但令人遗憾的是,与德国历史法学的命运不同,梅因所代表的英国历史法学,似乎并未枝繁叶茂。梅因既没有形成萨维尼那样的学统,似乎也没有对英国产生深远影响。直到今天,除了法人类学以外,正统法学家们除了像口头禅一般,称引“从身份到契约”的箴言,似乎将梅因遗忘在了法学史深处。这对于强调历史重要性的学者来说,近乎一种反讽。

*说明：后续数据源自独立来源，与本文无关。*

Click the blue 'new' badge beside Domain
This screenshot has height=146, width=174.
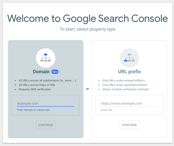point(55,72)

为什么梅因会被有意识地遗忘?我们今天重提梅因,是否还有意义?

梅因之所以长期遭到遗忘,或许有三个深层原因:一是在梅因身后,法律实证主义大行其道,吸引了法学家们的目光。在英国,法理学的正统被认为是奥斯丁以降的分析实证主义法学,这种研究更关注法律的技术之维,法律与政治的关系之维,却具有强烈的非历史性,逐步挤压了历史法学的生存空间,造成梅因思想的退场。二是梅因的比较法思想,以雅利安族系为潜在背景,难以涵盖更广泛的人类社会,且这种预设无法完全与种族主义、殖民主义切割,故而到了20世纪,受到西方左翼法学家们的批判。三是梅因用进化论的眼光看待人类历史,将东西方社会划成进步或静止二端,与当今学界风行的文化多元论相对立——如此反潮流,更兼“政治不正确”,当然要被打入冷宫,别置另册,被视为“法律东方主义”的残渣余孽了。除此之外,英国学术自身的特点也是不可忽视的原因。与德国相比,英国人学术重精巧而轻体系,重个性而轻传承,同属历史法学,德国人萨维尼与英国人梅因相比,身前身后名声影响,恰成对比。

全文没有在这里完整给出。